[YOUR INSTRUCTIONS] Reproduce exactly, from the data that follows, the line with "The width and height of the screenshot is (377, 198).", the line with "You are a computer-use agent.", and every line that lies between them.

START RECORDS SHOWN

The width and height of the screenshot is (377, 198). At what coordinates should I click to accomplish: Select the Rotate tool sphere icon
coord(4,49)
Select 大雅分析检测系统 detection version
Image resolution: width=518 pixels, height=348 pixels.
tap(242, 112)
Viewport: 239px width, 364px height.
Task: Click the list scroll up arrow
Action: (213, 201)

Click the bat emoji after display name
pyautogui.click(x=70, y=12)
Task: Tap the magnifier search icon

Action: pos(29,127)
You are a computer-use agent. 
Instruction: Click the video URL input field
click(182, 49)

END RECORDS SHOWN
START RECORDS SHOWN

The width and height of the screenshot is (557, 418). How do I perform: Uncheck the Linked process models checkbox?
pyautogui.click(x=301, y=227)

END RECORDS SHOWN

[WRITTEN REPLY]
The width and height of the screenshot is (377, 198). At what coordinates should I click to accomplish: Select the Rotate tool sphere icon
coord(4,49)
Select 大雅分析检测系统 detection version
Image resolution: width=518 pixels, height=348 pixels.
tap(242, 112)
Viewport: 239px width, 364px height.
Task: Click the list scroll up arrow
Action: (213, 201)

Click the bat emoji after display name
pyautogui.click(x=70, y=12)
Task: Tap the magnifier search icon

Action: pos(29,127)
You are a computer-use agent. 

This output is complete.